The plan does not approve or deny procedures, services, testing, or equipment for our members. Our decisions concern coverage only. The decision of whether or not to have a certain test, treatment or procedure is one made between the physician and his/her patient. The plan administers benefits based on the member’s contract and corporate medical policies. Physicians should always exercise their best medical judgment in providing the care they feel is most appropriate for their patients. Needed care should not be delayed or refused because of a coverage determination.

As a general rule, benefits are payable under health plans only in cases of medical necessity and only if services or supplies are not investigational, provided the customer group contracts have such coverage.

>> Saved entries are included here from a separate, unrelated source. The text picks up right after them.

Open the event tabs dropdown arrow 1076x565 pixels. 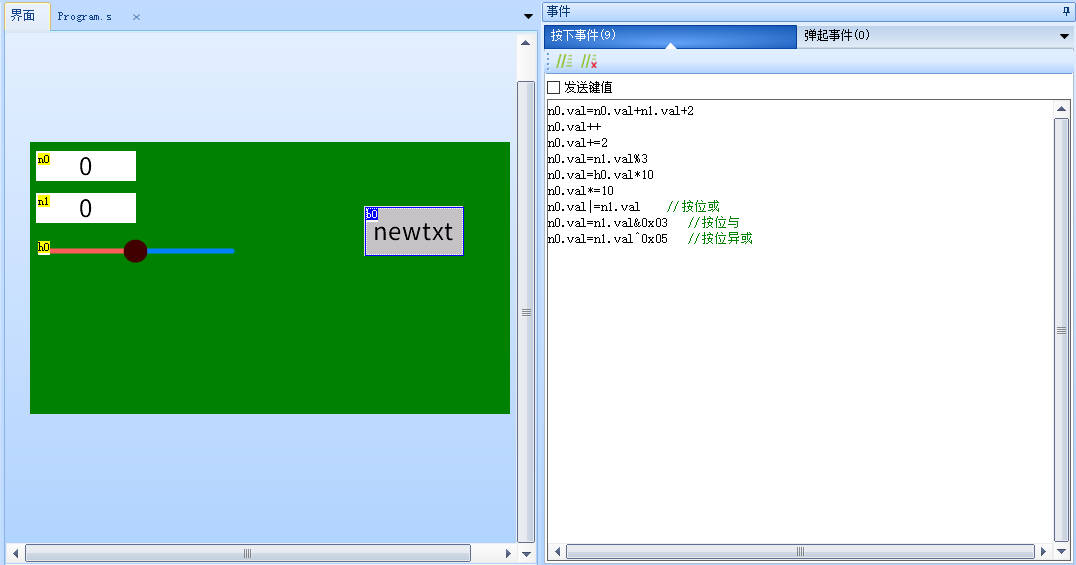coord(1064,37)
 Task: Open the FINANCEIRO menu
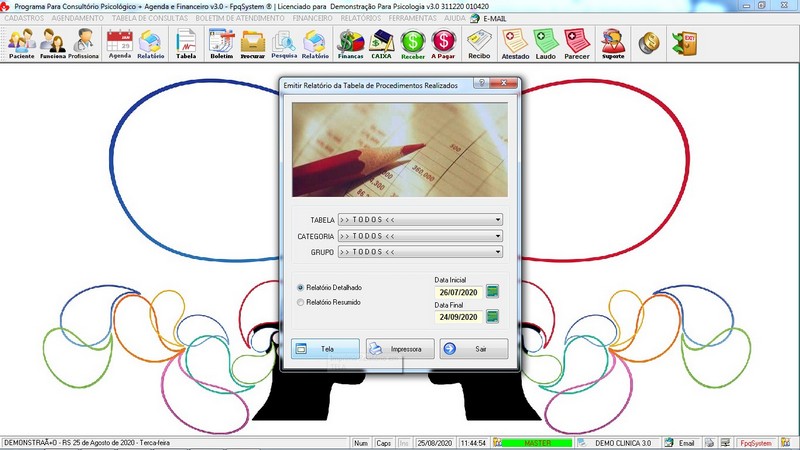pyautogui.click(x=313, y=18)
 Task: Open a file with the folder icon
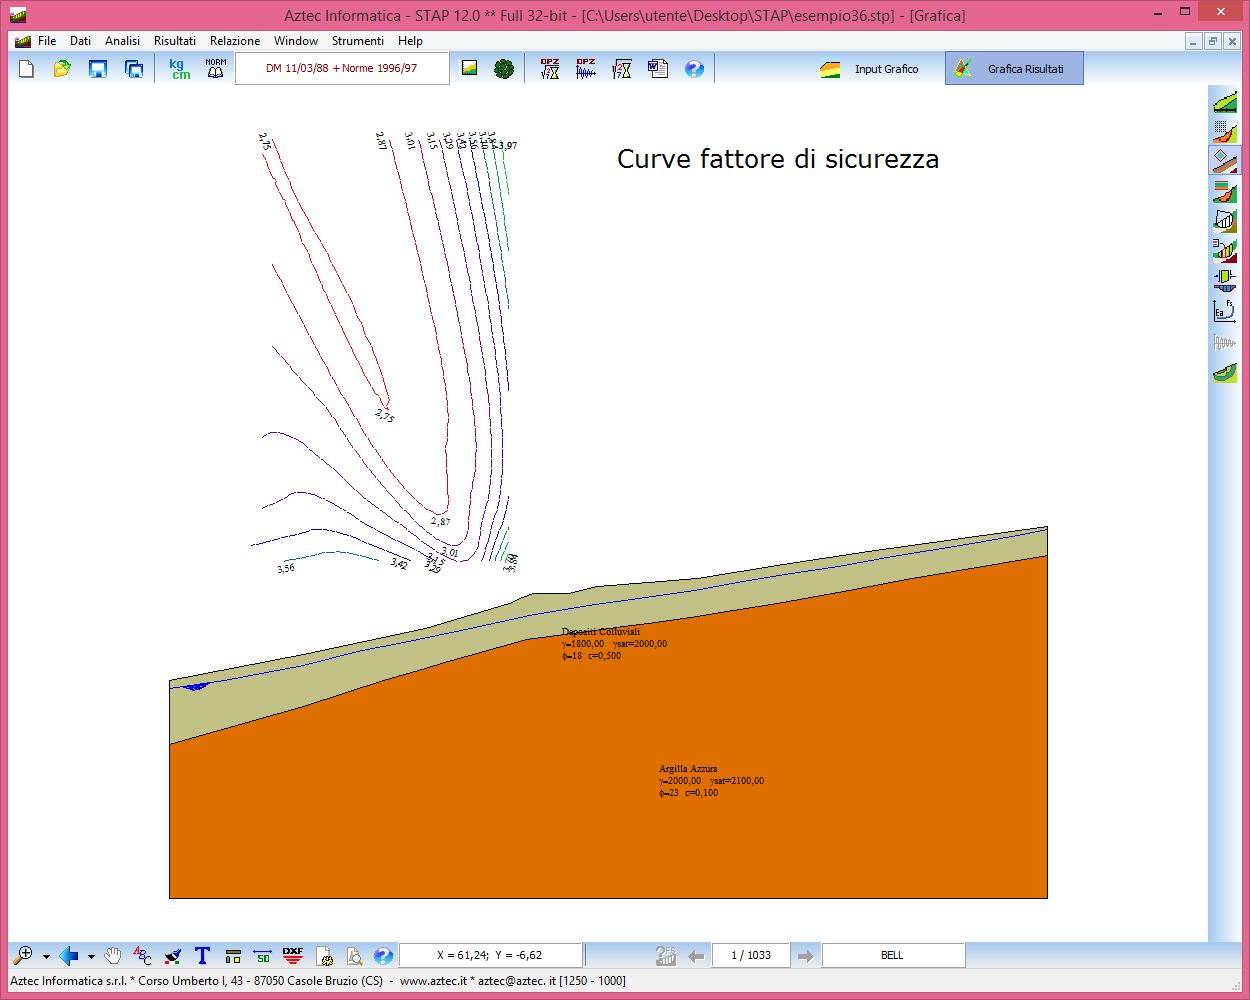point(62,69)
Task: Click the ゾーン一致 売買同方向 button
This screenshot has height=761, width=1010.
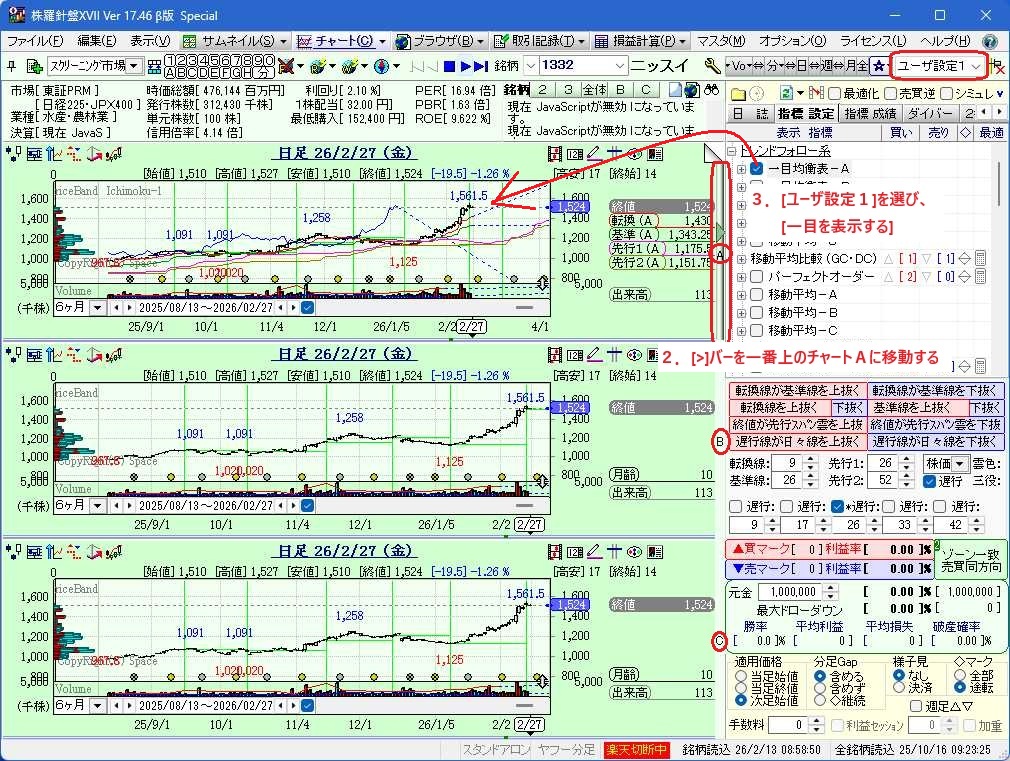Action: 969,560
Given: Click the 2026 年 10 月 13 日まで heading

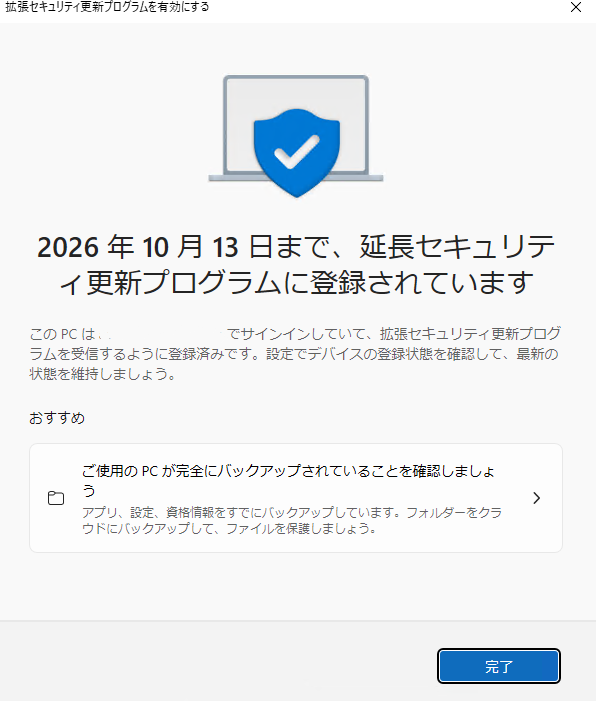Looking at the screenshot, I should pos(296,247).
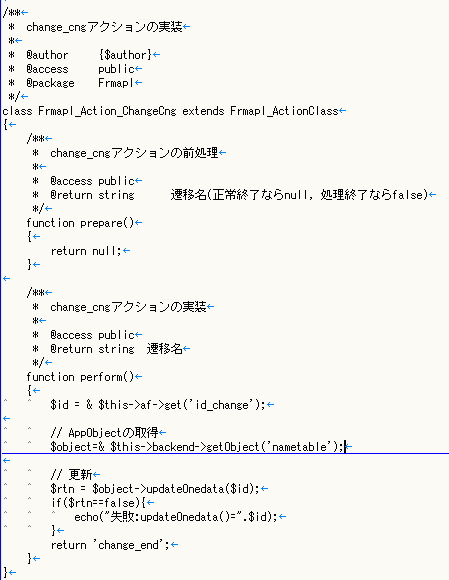
Task: Click the 'nametable' string argument
Action: click(x=300, y=447)
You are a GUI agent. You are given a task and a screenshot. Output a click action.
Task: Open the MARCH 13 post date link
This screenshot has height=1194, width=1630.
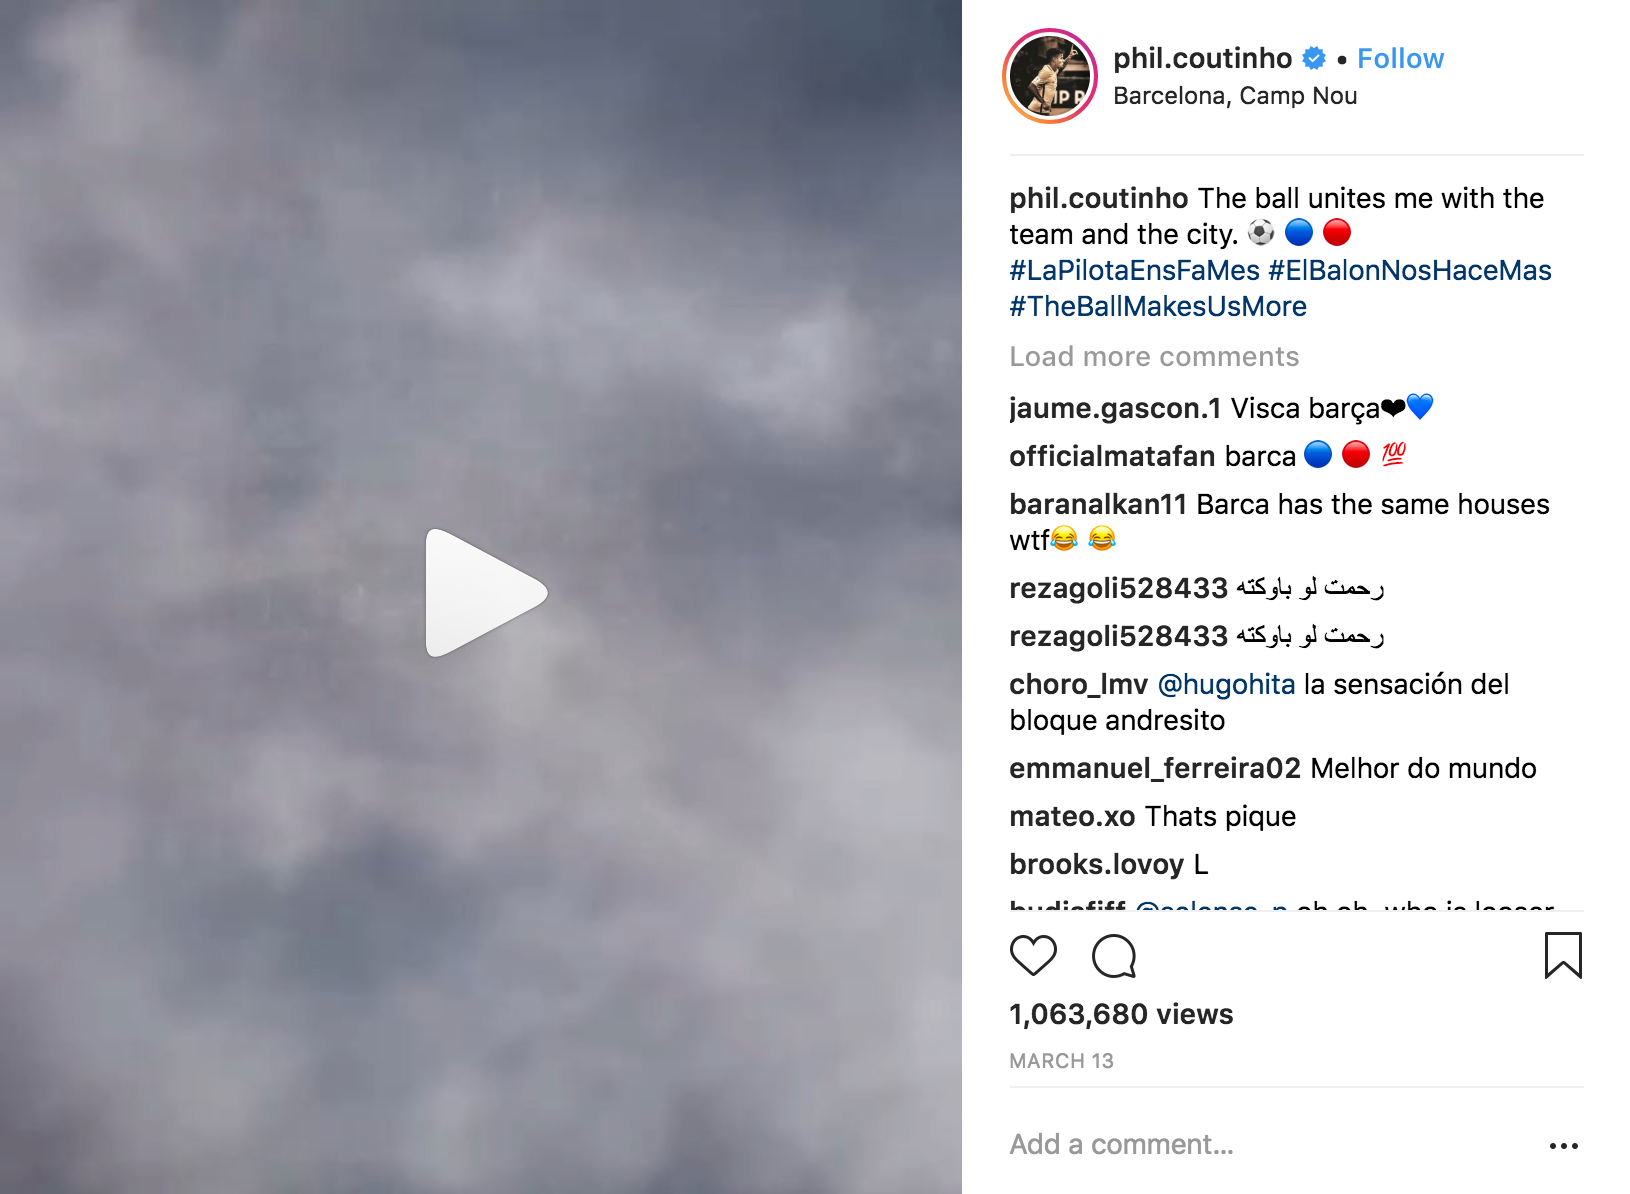pyautogui.click(x=1061, y=1061)
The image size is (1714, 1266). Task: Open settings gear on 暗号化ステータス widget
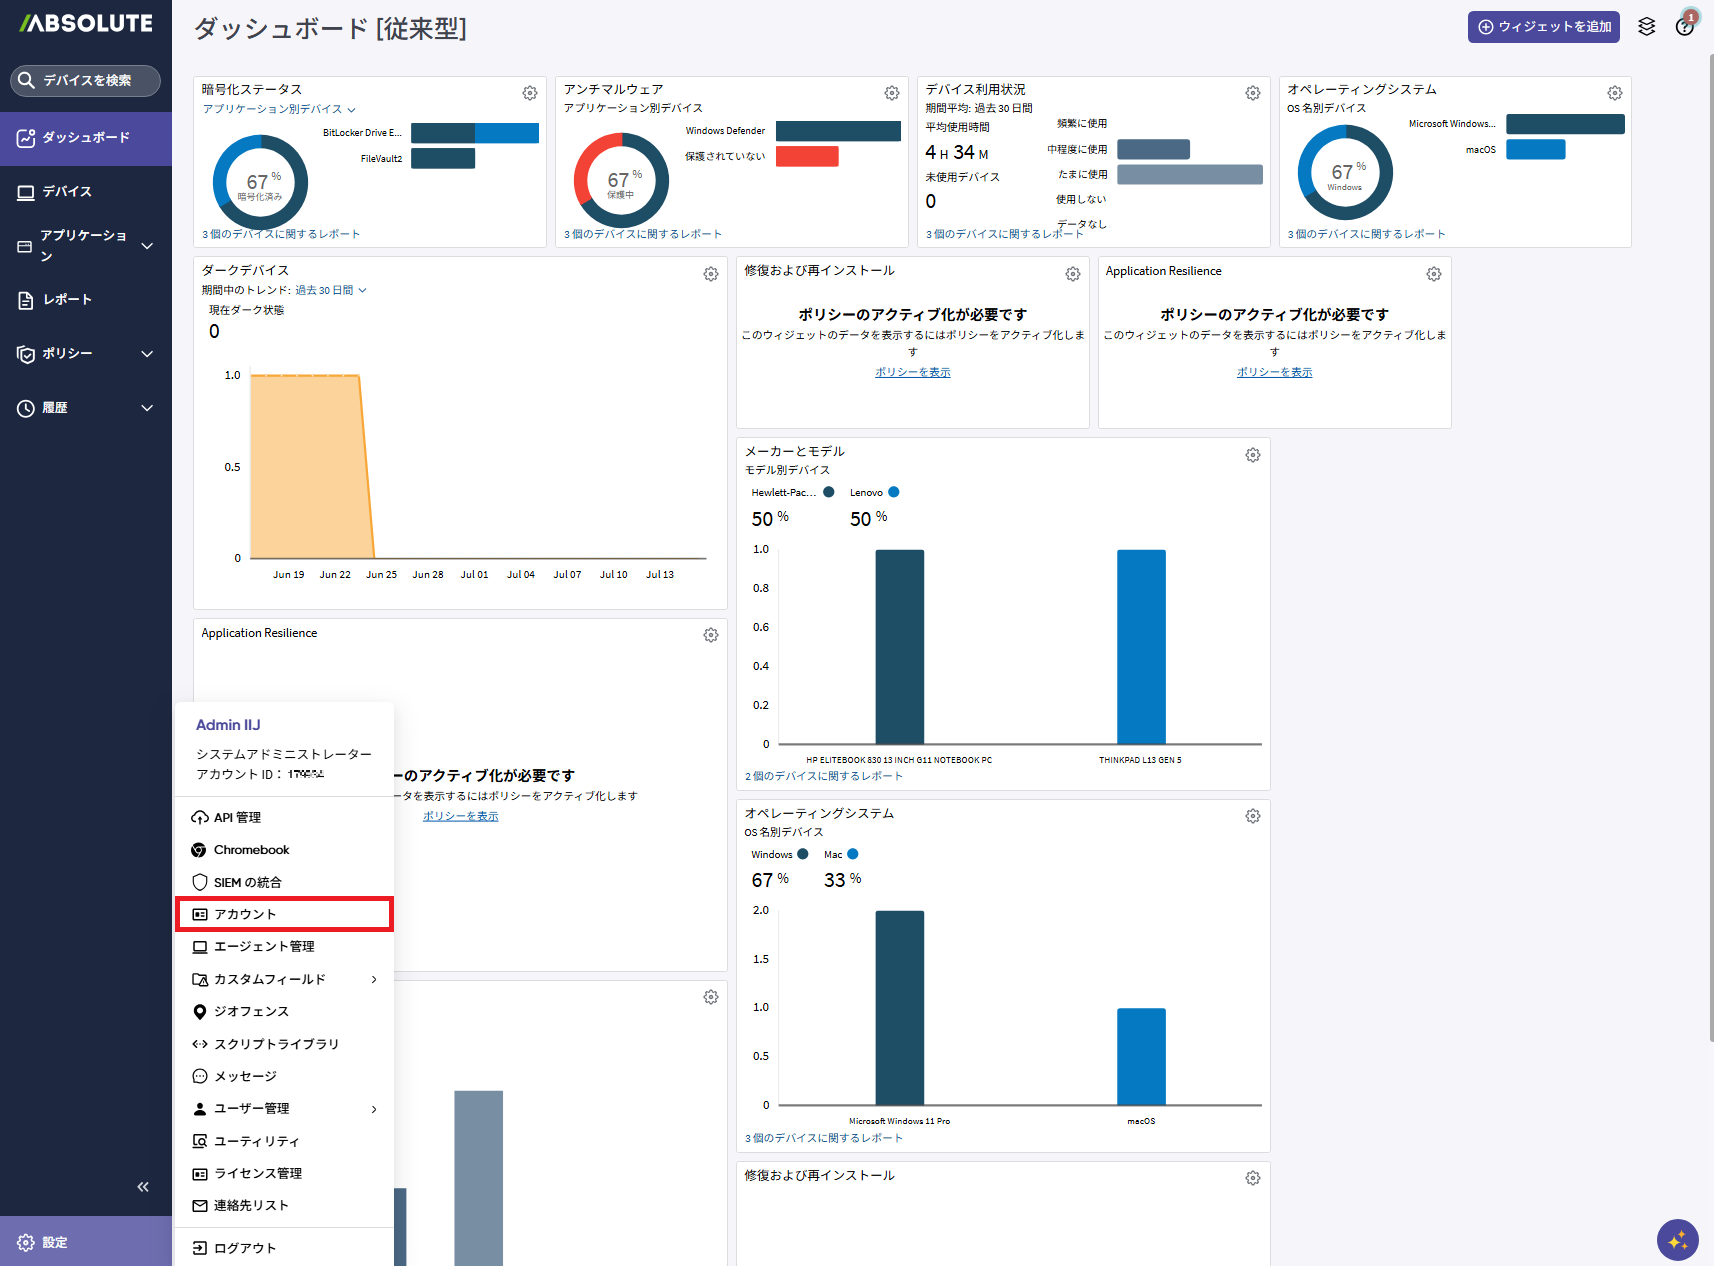(x=530, y=93)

The following Association Technology Evaluation Criteria must be met for a service/supply to be considered for coverage:

1. The technology must have final approval from the appropriate government regulatory bodies;

2. The scientific evidence must permit conclusions concerning the effect of the technology on health outcomes;

3. The technology must improve the net health outcome;

4. The technology must be as beneficial as any established alternatives;

5. The improvement must be attainable outside the investigational setting.


Medical Necessity means that health care services (e.g., procedures, treatments, supplies, devices, equipment, facilities or drugs) that a physician, exercising prudent clinical judgment, would provide to a patient for the purpose of preventing, evaluating, diagnosing or treating an illness, injury or disease or its symptoms, and that are:

1. In accordance with generally accepted standards of medical practice; and

2. Clinically appropriate in terms of type, frequency, extent, site and duration and considered effective for the patient’s illness, injury or disease; and

3. Not primarily for the convenience of the patient, physician or other health care provider; and

4. Not more costly than an alternative service or sequence of services at least as likely to produce equivalent therapeutic or diagnostic results as to the diagnosis or treatment of that patient’s illness, injury or disease.